• **SET EXERCISE A**: Output the stretch of the privacy glossary from "Decision making carried" through "people or parties.", copied word for word.
# start of SELECTED TEXT
Key GDPR and privacy terms, explained clearly

Browse the glossary by letter below. Each term is written in plain English to help founders, marketers, and growing businesses understand what matters, what it means, and where it fits in practice.

Anonymisation

The process of altering data so that individuals can no longer be identified, directly or indirectly. Truly anonymised data falls outside the scope of GDPR.

Automated Decision Making

Decision making carried out by automated means without meaningful human involvement. In some cases, GDPR gives individuals specific rights where those decisions have legal or similarly significant effects.

Biometric Data

Personal data resulting from specific technical processing relating to physical, physiological, or behavioural characteristics, such as fingerprints or facial recognition data, used to identify an individual.

Breach

A security incident that leads to the accidental or unlawful destruction, loss, alteration, unauthorised disclosure of, or access to personal data.

Confidentiality

The obligation to keep personal data secure and not disclose it to unauthorised people or parties.

Controller

The organisation or person who decides why and how personal data is processed. Under GDPR, this is usually referred to as the data controller.

Children’s Data

Personal data relating to children, which usually requires greater care because children may be less aware of risks, consequences, and their rights.

Data Breach

A personal data breach is a security incident involving personal data, such as loss, unauthorised access, accidental deletion, or disclosure to the wrong recipient.

Data Controller

The party that determines the purposes and means of processing personal data. In practice, this is the organisation deciding what the data is used for and how that use is structured.
# end of SELECTED TEXT
• **SET EXERCISE B**: Format every line of the dataset rows below as a Markdown table with the columns "No." and "Line," numbering the lines and skipping blank ones. Omit the pictures.
# start of DATA IN THIS EXERCISE
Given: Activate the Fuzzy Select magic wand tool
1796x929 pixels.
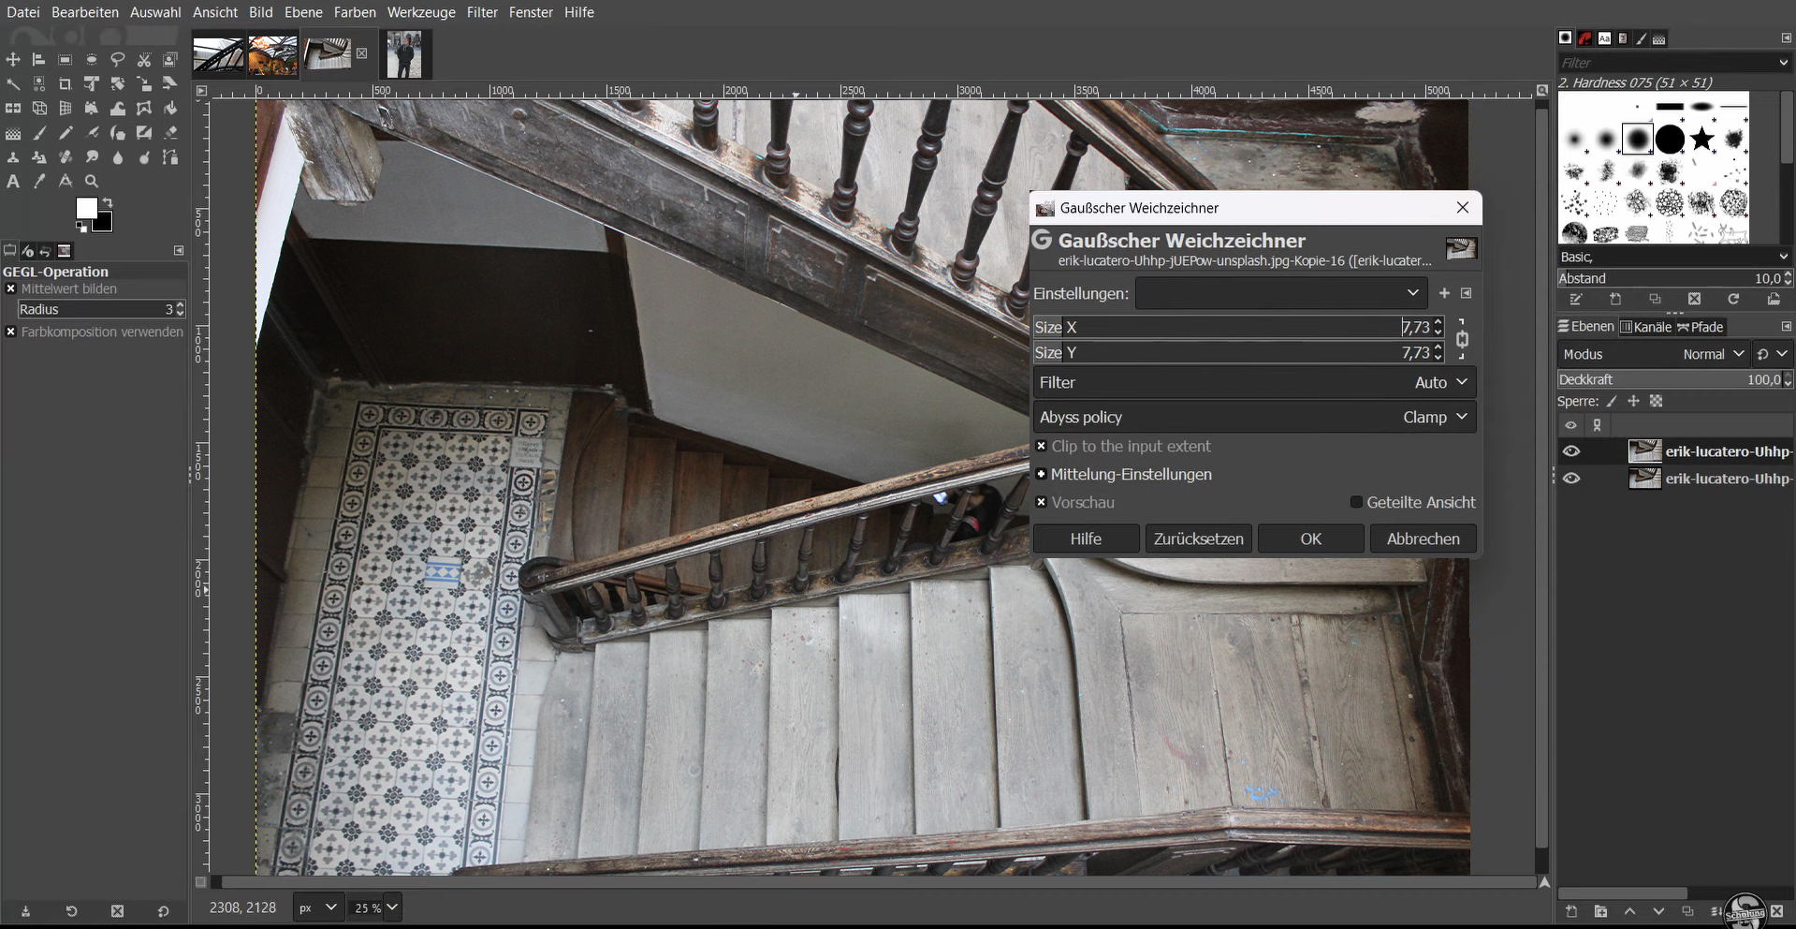Looking at the screenshot, I should tap(14, 84).
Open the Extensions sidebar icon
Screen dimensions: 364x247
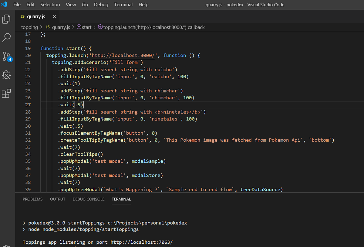point(6,94)
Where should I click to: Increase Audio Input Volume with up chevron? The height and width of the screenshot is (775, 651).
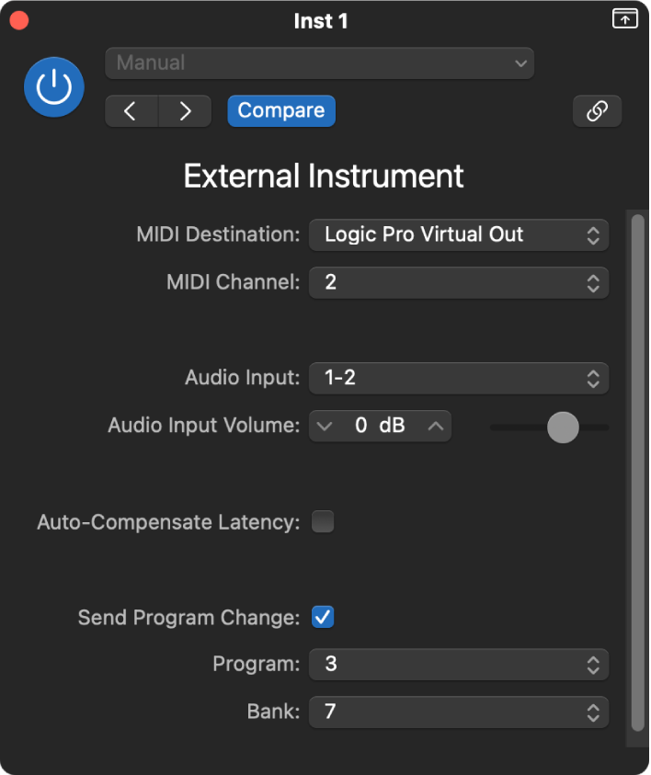[436, 427]
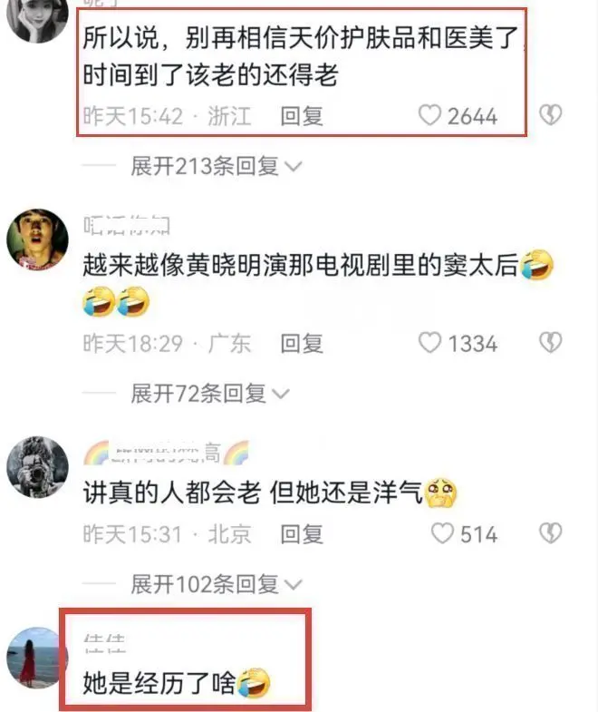Expand the 72 replies thread

coord(209,394)
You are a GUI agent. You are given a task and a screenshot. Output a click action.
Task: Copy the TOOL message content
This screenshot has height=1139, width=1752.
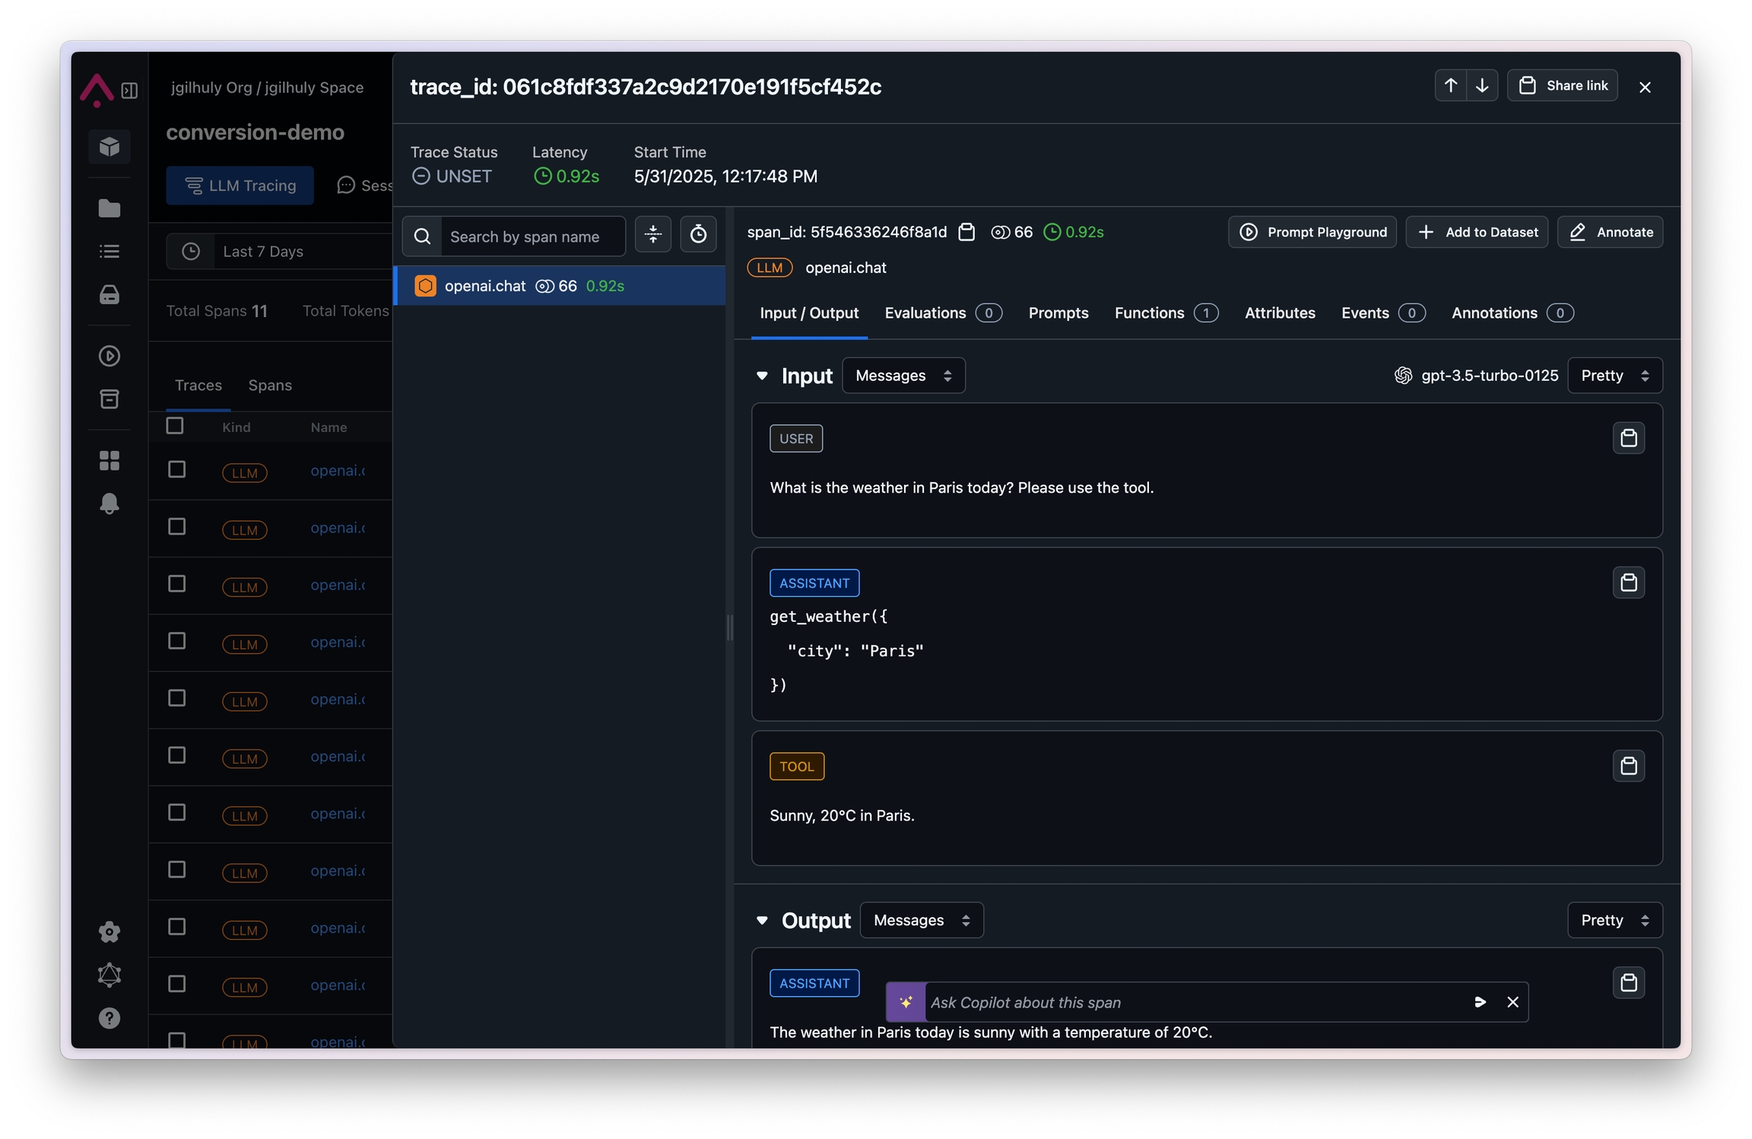1628,766
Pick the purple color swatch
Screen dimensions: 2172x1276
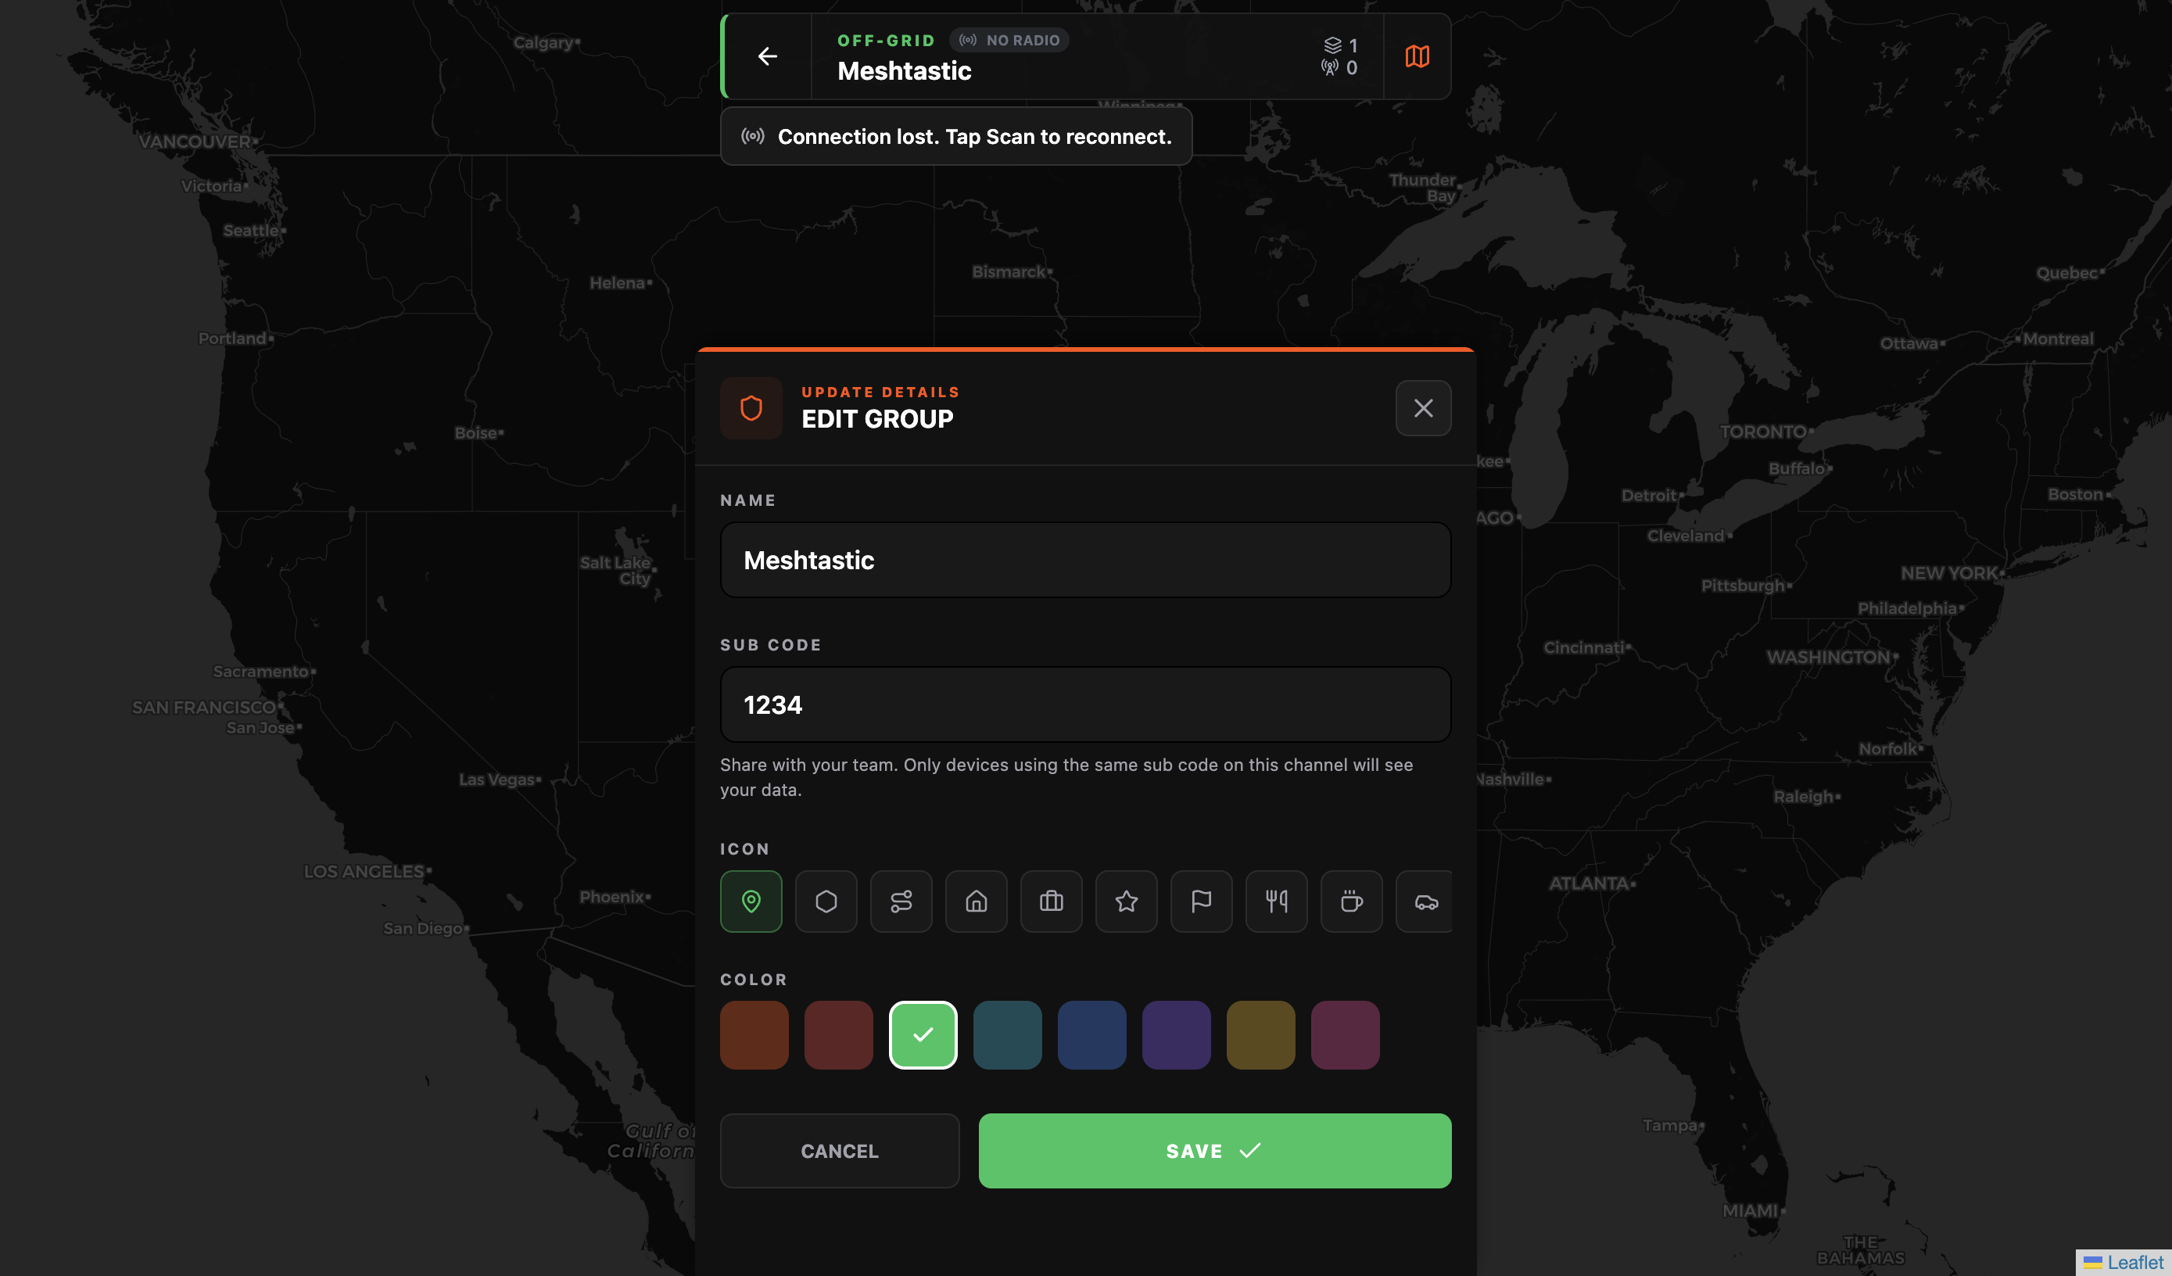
# end of DATA IN THIS EXERCISE
• **EXPECTED OUTPUT A**:
Decision making carried out by automated means without meaningful human involvement. In some cases, GDPR gives individuals specific rights where those decisions have legal or similarly significant effects.

Biometric Data

Personal data resulting from specific technical processing relating to physical, physiological, or behavioural characteristics, such as fingerprints or facial recognition data, used to identify an individual.

Breach

A security incident that leads to the accidental or unlawful destruction, loss, alteration, unauthorised disclosure of, or access to personal data.

Confidentiality

The obligation to keep personal data secure and not disclose it to unauthorised people or parties.

• **EXPECTED OUTPUT B**:
| No. | Line |
|---|---|
| 1 | Given: Activate the Fuzzy Select magic wand tool |
| 2 | 1796x929 pixels. |
| 3 | Looking at the screenshot, I should tap(14, 84). |
| 4 | Open the Extensions sidebar icon |
| 5 | Screen dimensions: 364x247 |
| 6 | point(6,94) |
| 7 | Where should I click to: Increase Audio Input Volume with up chevron? The height and width of the screenshot is (775, 651). |
| 8 | [436, 427] |
| 9 | Expand the 72 replies thread |
| 10 | coord(209,394) |
| 11 | You are a GUI agent. You are given a task and a screenshot. Output a click action. |
| 12 | Task: Copy the TOOL message content |
| 13 | This screenshot has height=1139, width=1752. |
| 14 | 1628,766 |
| 15 | Pick the purple color swatch |
| 16 | Screen dimensions: 2172x1276 |